REQUEST A ▸ In the reading-log post below, what theme did the stories in the first part of McSweeney's 24 share?

EXTRACT ▸
+ + + + + + +
234 days, 17 books, 5070 pages
pace = 26.5 books / year or 7908 pages / year

88colinflipper
Sep 5, 2010, 10:32 am

18. McSweeney's 24, ed Dave Eggers and Justin Taylor

I've still got a big back log of McSweeney's issues to catch up on (22, 34, and 35, plus I got reprints of the first three issues because they were selling them for cheap). This one was divided into two parts. The stories, with a theme of 'Trouble', were all a lot more violent than you would usually expect from McSweeney's. The second part was devoted to the author Donald Barthelme, who taught writing at CCNY and University of Houston and also published many short stories, especially in the New Yorker. I wasn't familiar with his work at all before this, but there were a couple of his stories and a lot of recollections of him, written by various students and colleagues. Definitely a departure from what I've been reading lately, but it was mostly interesting.
+ + + + + + +
MATERIAL TO PROCESS ▸
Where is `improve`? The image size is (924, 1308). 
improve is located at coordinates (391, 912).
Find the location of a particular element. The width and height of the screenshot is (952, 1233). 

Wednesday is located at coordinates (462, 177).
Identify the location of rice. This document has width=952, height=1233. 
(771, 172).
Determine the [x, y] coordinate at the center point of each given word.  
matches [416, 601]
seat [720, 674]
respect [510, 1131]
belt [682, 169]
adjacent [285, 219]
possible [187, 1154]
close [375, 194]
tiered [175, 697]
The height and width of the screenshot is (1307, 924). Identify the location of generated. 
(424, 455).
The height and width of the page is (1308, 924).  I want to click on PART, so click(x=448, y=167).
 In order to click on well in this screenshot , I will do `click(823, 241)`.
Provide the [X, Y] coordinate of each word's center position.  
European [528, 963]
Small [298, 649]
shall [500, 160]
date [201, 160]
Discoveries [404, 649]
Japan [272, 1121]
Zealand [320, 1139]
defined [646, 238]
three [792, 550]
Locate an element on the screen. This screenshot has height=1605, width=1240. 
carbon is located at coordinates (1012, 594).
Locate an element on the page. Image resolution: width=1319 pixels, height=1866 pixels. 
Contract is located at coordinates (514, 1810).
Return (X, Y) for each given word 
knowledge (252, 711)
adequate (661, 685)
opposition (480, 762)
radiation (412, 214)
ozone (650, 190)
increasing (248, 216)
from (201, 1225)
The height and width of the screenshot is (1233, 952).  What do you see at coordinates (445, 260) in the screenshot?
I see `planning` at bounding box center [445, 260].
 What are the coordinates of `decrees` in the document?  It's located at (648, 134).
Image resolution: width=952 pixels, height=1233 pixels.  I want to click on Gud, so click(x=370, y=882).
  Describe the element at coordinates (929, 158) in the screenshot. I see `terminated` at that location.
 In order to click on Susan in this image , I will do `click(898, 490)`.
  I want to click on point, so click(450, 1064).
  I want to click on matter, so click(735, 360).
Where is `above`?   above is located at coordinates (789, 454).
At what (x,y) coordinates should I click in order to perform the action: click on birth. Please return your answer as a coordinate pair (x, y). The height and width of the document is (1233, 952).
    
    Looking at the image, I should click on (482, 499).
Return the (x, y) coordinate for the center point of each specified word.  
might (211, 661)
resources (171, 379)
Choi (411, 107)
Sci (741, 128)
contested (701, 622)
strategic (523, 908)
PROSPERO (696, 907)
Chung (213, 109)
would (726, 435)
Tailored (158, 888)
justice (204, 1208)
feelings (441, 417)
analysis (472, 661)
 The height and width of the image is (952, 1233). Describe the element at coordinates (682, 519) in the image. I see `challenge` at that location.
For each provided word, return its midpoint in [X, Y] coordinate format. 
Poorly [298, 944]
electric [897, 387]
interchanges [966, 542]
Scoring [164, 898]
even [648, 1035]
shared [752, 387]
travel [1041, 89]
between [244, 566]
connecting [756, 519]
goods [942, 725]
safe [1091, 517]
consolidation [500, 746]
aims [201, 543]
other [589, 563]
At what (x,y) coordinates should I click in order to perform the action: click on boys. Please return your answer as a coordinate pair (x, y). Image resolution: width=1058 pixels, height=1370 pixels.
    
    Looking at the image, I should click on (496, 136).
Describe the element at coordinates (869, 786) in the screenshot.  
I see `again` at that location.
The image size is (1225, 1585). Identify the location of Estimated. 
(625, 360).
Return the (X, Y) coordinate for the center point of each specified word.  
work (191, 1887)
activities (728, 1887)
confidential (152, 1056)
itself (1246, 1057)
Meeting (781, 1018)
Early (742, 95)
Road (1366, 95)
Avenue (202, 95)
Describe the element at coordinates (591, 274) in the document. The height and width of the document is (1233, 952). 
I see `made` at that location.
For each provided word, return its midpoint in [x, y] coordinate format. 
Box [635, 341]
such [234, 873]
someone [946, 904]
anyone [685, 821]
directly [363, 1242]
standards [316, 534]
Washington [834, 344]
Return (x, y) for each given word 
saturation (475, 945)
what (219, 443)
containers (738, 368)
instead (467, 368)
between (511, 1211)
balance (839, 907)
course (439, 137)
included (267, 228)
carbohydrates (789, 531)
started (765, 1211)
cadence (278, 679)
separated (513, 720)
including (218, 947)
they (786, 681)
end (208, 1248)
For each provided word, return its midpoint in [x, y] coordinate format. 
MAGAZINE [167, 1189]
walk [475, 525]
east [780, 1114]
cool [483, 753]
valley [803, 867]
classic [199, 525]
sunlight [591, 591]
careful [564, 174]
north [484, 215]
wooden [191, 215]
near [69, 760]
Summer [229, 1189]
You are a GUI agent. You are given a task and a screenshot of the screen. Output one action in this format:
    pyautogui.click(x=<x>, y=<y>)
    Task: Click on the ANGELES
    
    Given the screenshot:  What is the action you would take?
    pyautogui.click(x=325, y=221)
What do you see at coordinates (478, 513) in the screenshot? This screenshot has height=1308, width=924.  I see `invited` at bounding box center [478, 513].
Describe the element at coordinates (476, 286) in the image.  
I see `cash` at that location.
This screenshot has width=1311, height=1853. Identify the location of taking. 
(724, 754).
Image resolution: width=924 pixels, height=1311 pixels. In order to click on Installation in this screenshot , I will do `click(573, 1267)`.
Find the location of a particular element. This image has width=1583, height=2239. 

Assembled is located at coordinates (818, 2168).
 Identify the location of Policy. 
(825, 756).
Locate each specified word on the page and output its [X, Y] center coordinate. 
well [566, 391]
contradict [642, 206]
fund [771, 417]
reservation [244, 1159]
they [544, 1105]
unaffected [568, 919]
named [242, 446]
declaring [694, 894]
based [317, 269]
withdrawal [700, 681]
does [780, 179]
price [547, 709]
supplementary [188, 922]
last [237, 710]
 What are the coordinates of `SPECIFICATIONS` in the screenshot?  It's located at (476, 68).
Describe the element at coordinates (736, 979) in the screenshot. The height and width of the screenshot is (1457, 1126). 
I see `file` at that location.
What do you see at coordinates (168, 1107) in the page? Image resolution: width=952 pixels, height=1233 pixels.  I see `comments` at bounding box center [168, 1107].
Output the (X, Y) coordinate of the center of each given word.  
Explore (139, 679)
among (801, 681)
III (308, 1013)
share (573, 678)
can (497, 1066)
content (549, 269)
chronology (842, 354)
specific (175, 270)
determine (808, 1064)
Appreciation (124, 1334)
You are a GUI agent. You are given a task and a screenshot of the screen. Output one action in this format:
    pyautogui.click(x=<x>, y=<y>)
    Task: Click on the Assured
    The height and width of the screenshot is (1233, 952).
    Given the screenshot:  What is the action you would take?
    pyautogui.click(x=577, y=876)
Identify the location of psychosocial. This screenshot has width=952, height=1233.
+ + + + + + +
REQUEST B ▸ Put the entries' lines, beginning with the line that contains "Zealand [320, 1139]" and continuing through the line that contains "Contract is located", into a JSON list of strings with one string per line, leaving out blank lines.

OUTPUT A ▸ 'Trouble'

OUTPUT B ▸
[
  "Zealand [320, 1139]",
  "defined [646, 238]",
  "three [792, 550]",
  "Locate an element on the screen. This screenshot has height=1605, width=1240. ",
  "carbon is located at coordinates (1012, 594).",
  "Locate an element on the page. Image resolution: width=1319 pixels, height=1866 pixels. ",
  "Contract is located at coordinates (514, 1810)."
]